→ EXERCISE DETAILS:
Copy task, pictures excluded: set down exactly the lines from the one containing "Viewport: 1512px width, 792px height." to the end of the data below.

Data records

^^^^^^^^

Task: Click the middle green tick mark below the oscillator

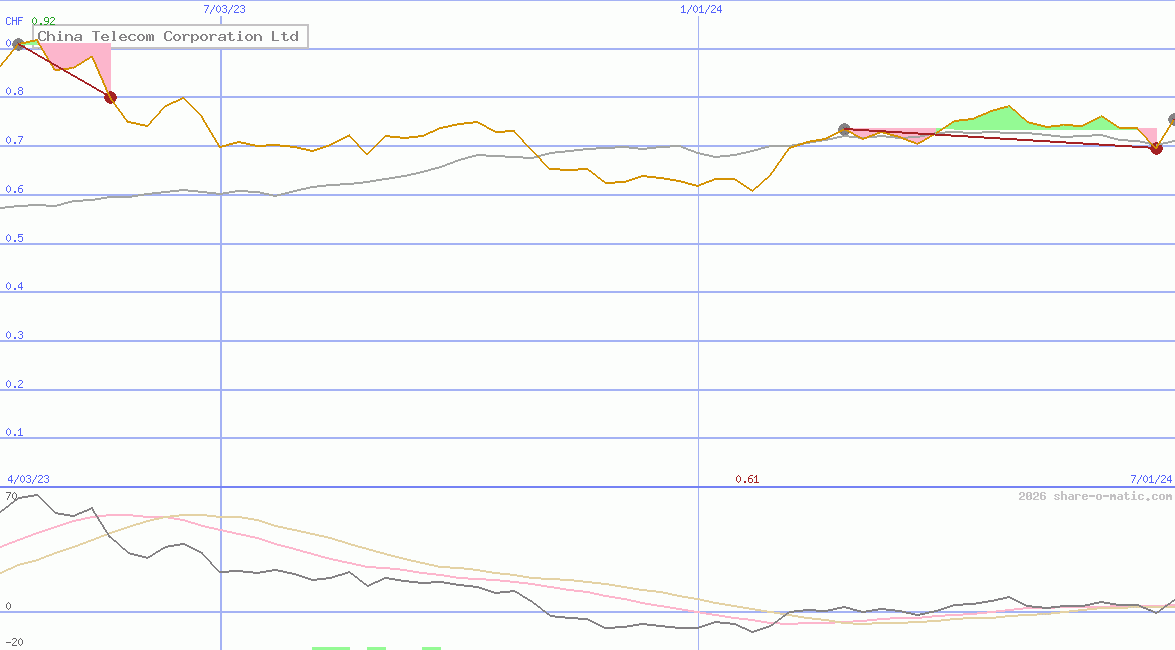Action: [x=377, y=647]
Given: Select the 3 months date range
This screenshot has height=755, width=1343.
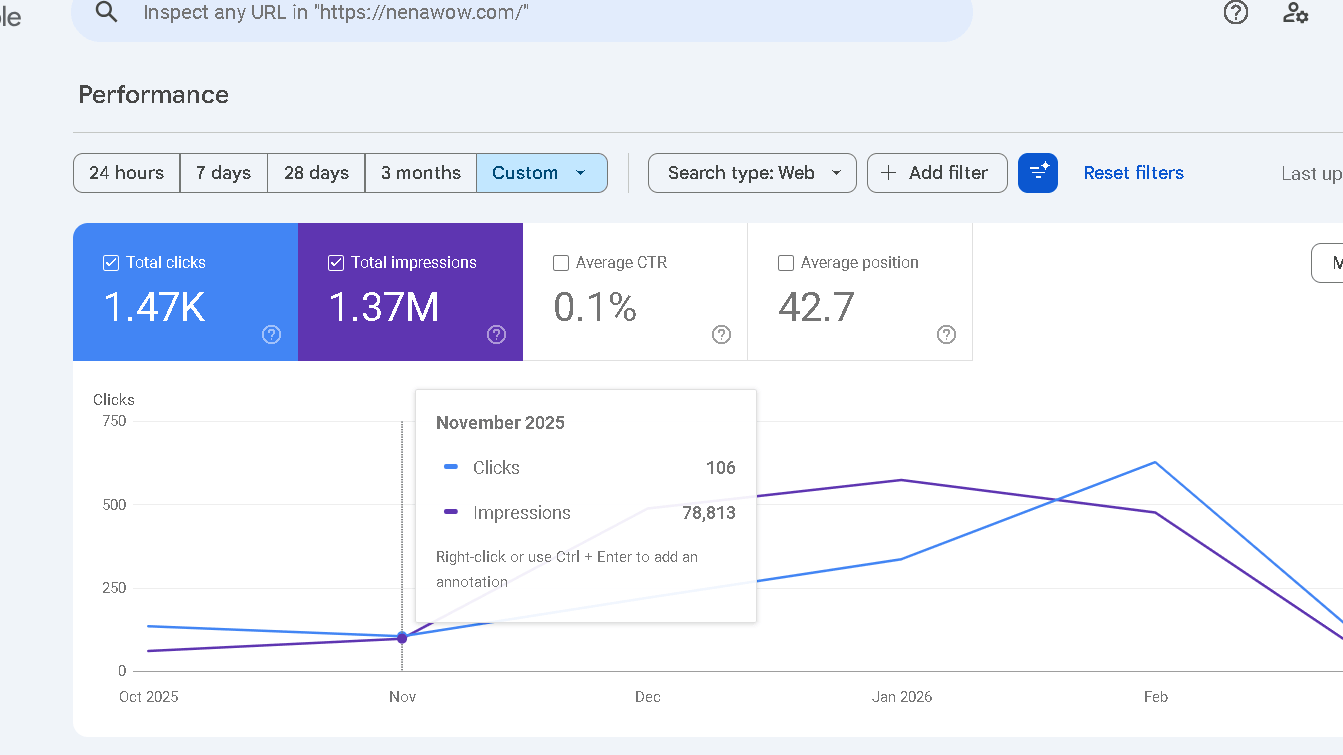Looking at the screenshot, I should coord(420,172).
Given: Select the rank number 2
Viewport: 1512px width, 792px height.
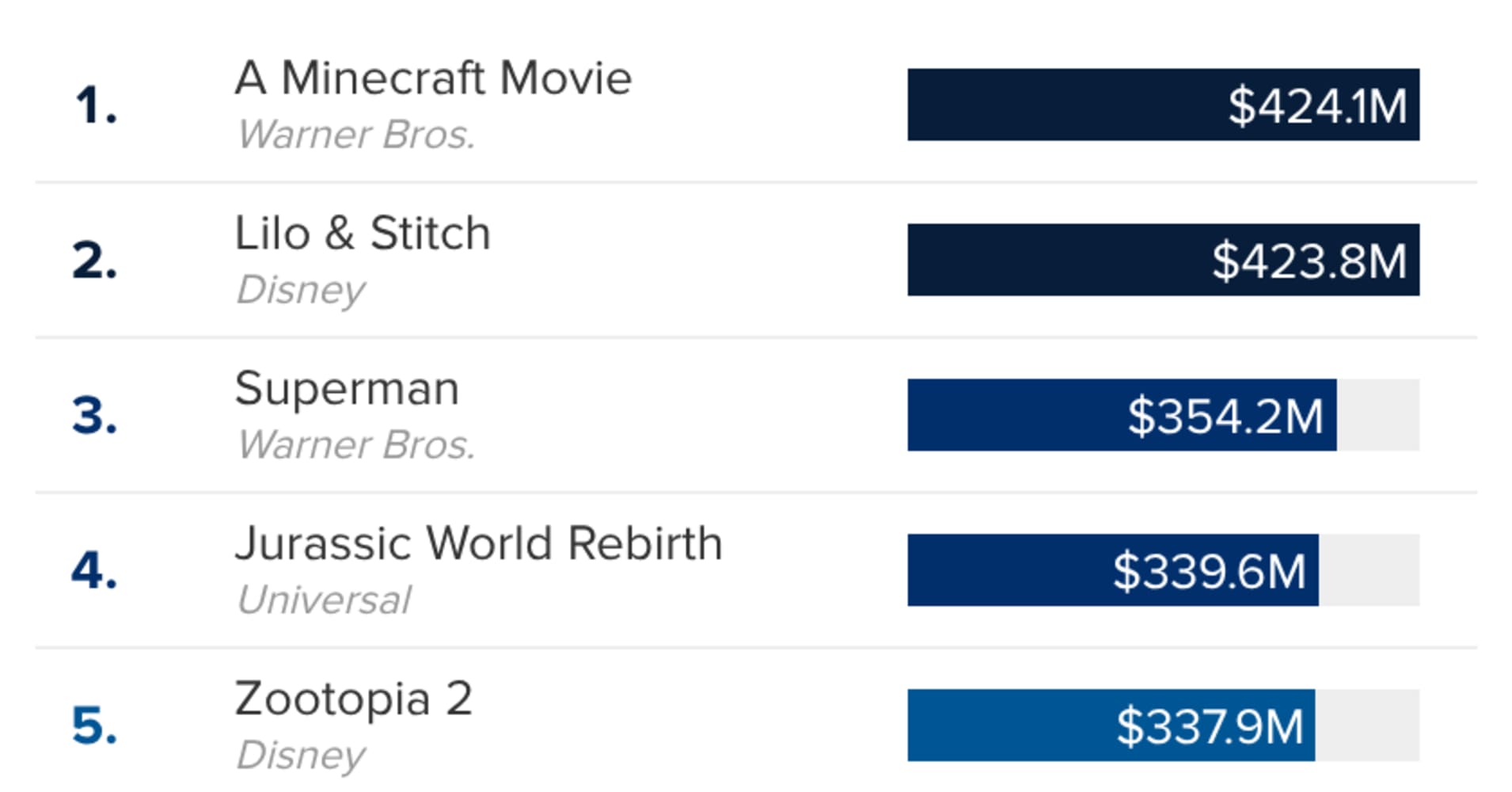Looking at the screenshot, I should pos(94,261).
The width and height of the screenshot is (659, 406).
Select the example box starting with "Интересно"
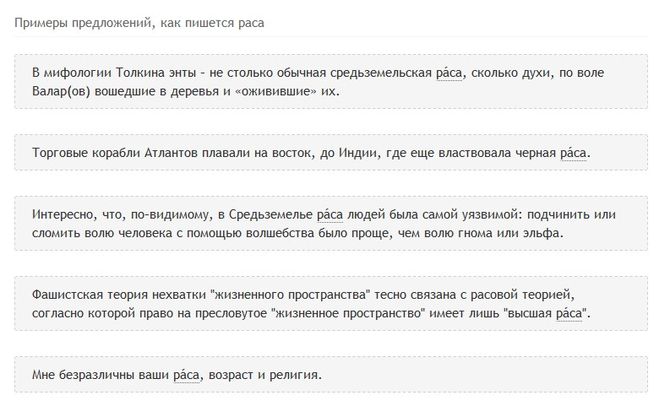click(331, 223)
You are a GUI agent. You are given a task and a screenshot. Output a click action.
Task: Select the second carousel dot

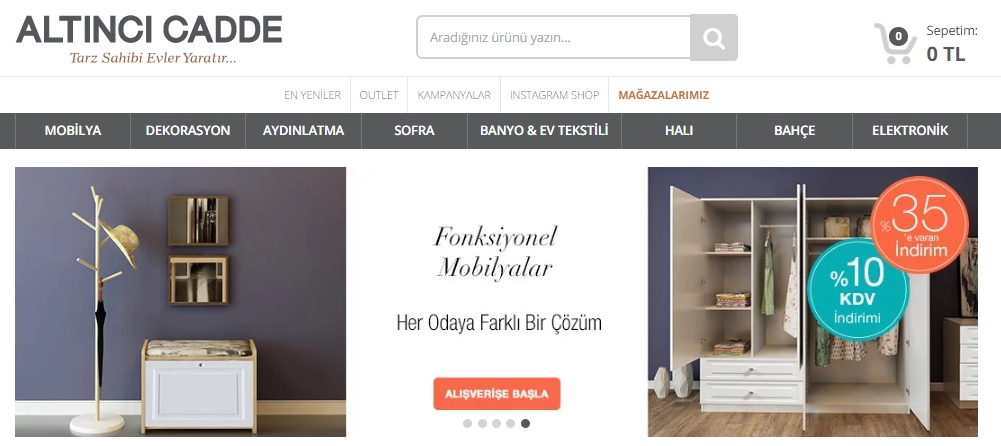pyautogui.click(x=482, y=423)
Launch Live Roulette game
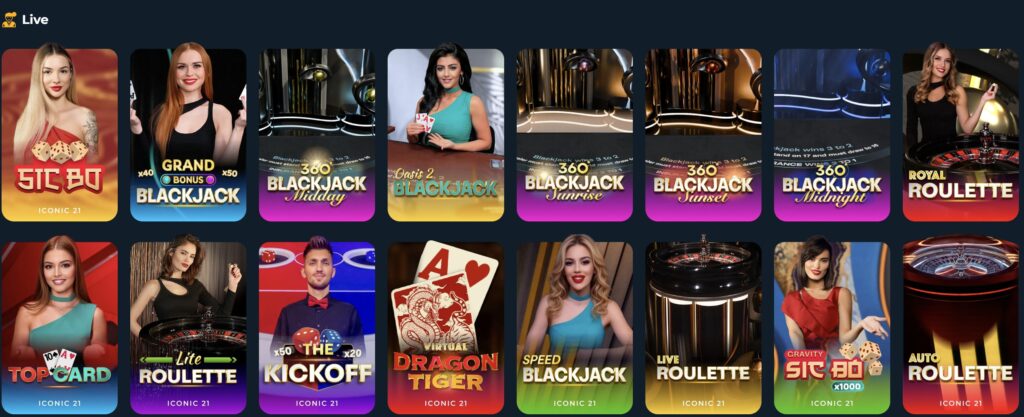The image size is (1024, 417). pos(703,328)
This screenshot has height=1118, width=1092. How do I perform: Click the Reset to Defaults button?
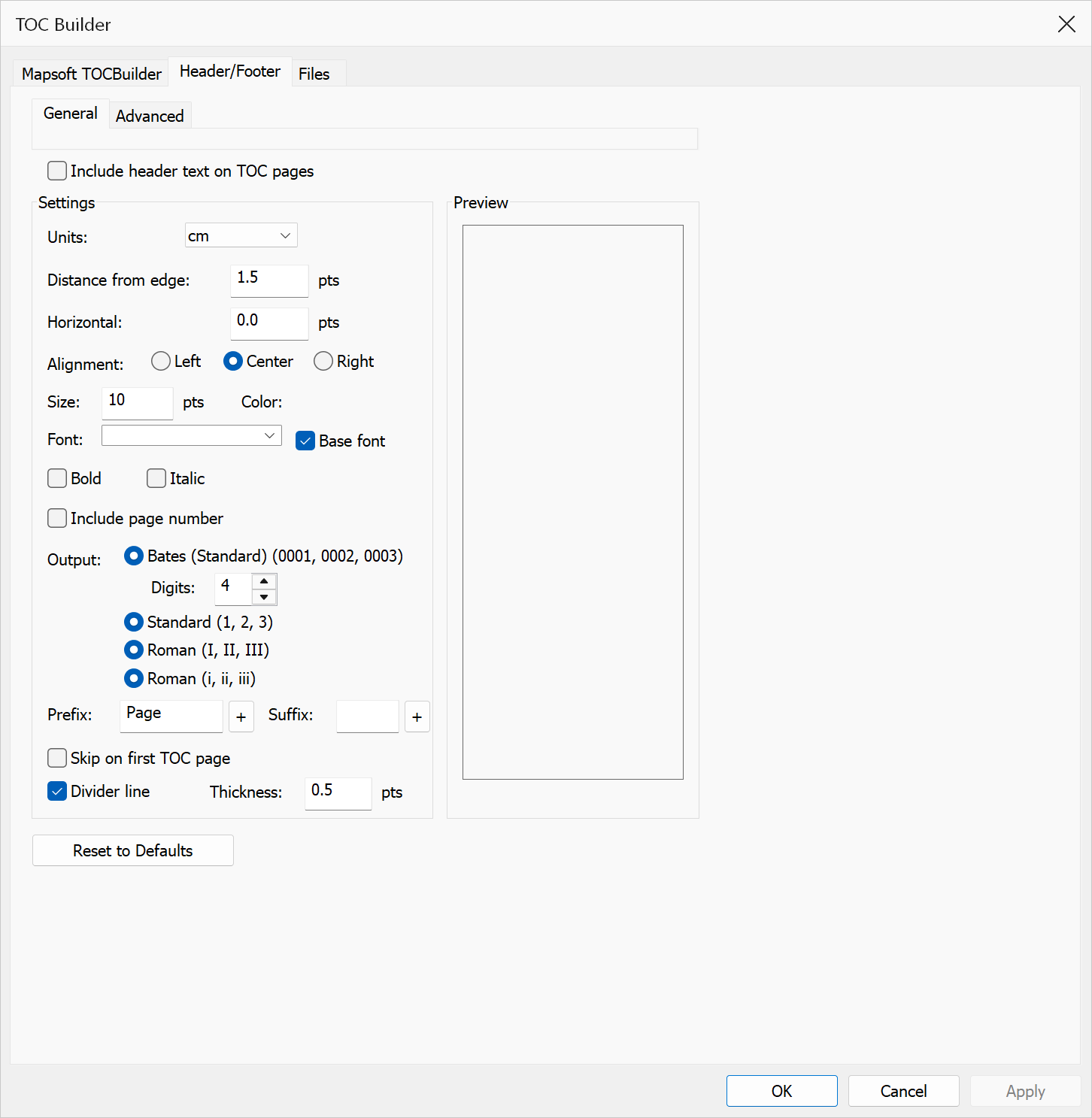click(133, 850)
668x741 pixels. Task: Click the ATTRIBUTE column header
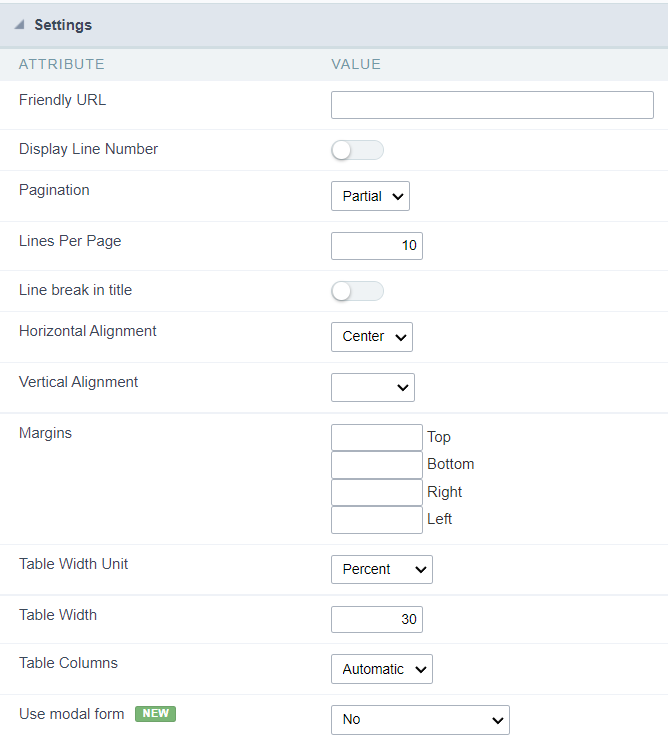[61, 64]
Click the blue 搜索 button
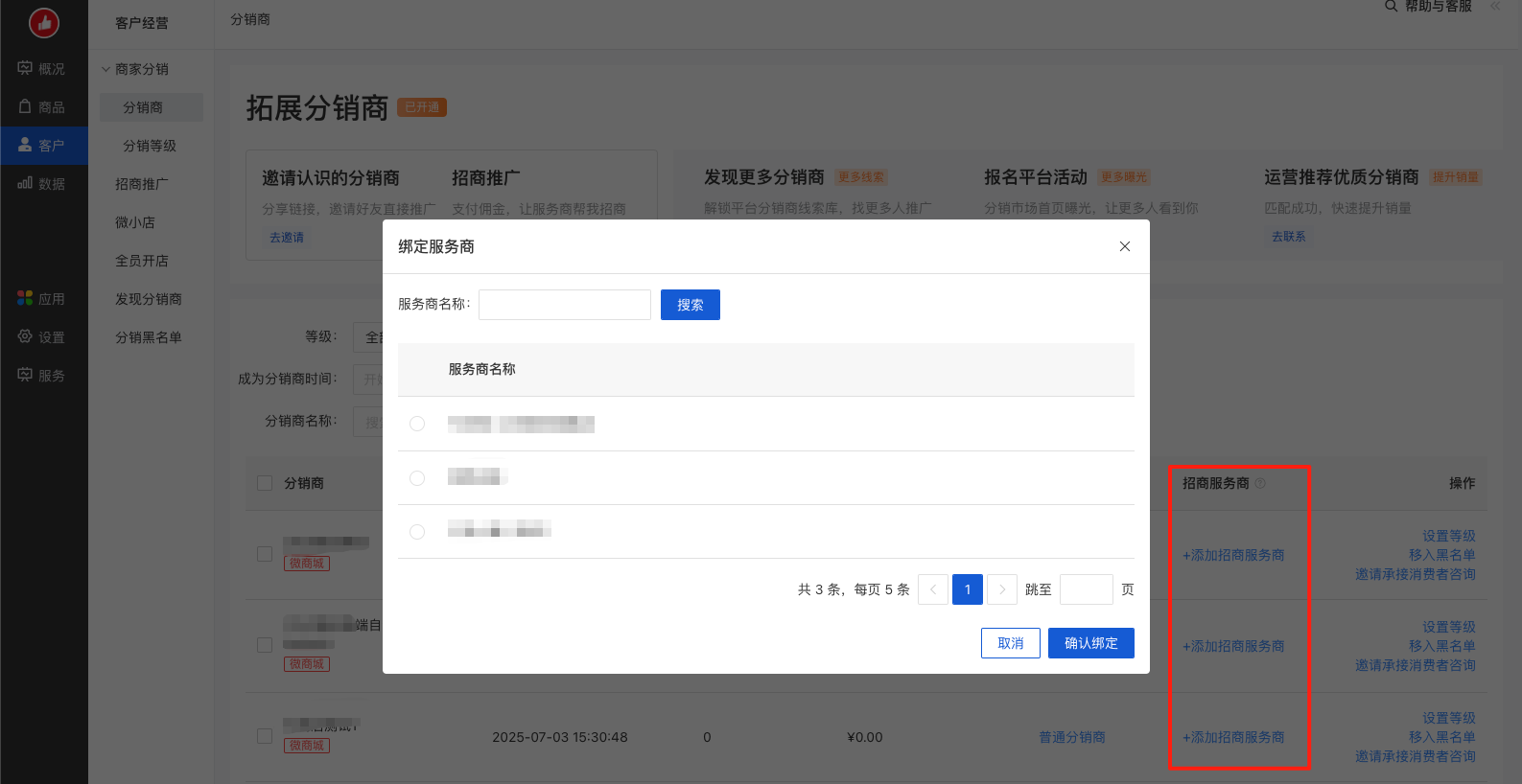 (690, 305)
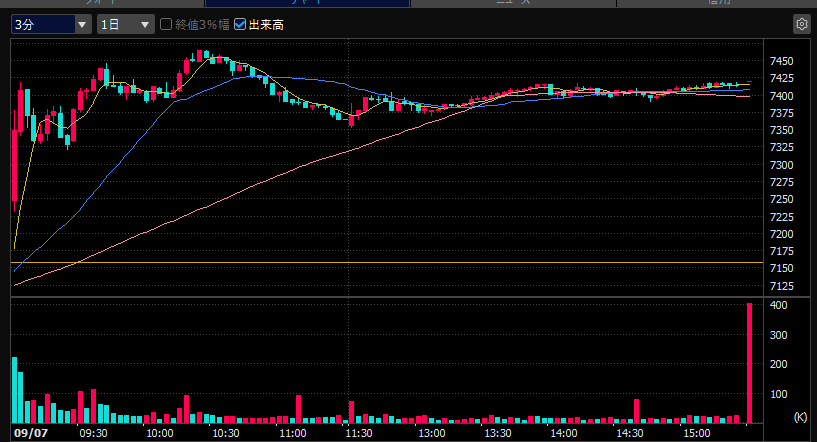
Task: Uncheck the 出来高 volume checkbox
Action: point(240,24)
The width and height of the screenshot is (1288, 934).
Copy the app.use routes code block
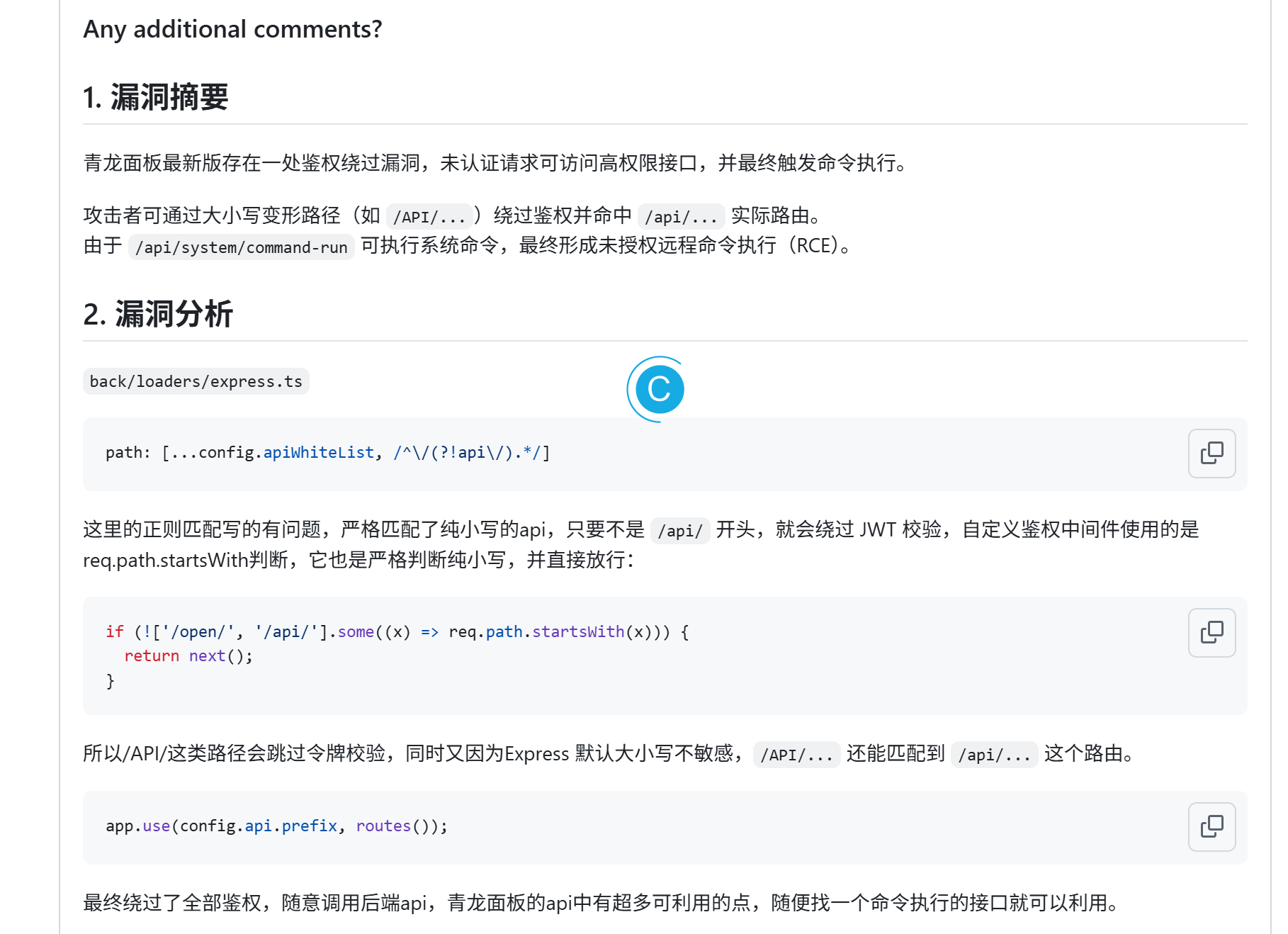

^^^^^^^^

→ WRITTEN ANSWER:
Viewport: 1512px width, 792px height.
Looking at the screenshot, I should pos(94,261).
The width and height of the screenshot is (659, 406).
Select the example box starting with "Интересно"
click(331, 223)
You are a GUI agent. You are given a task and a screenshot. Output a click action.
Task: Select the second carousel dot

pyautogui.click(x=482, y=423)
Launch Live Roulette game
The image size is (1024, 417). pos(703,328)
This screenshot has height=1118, width=1092. How do I perform: Click the Reset to Defaults button?
click(133, 850)
668x741 pixels. Task: Click the ATTRIBUTE column header
[61, 64]
Click the blue 搜索 button
 (690, 305)
Task: Uncheck the 出来高 volume checkbox
Action: point(240,24)
The width and height of the screenshot is (1288, 934).
Copy the app.use routes code block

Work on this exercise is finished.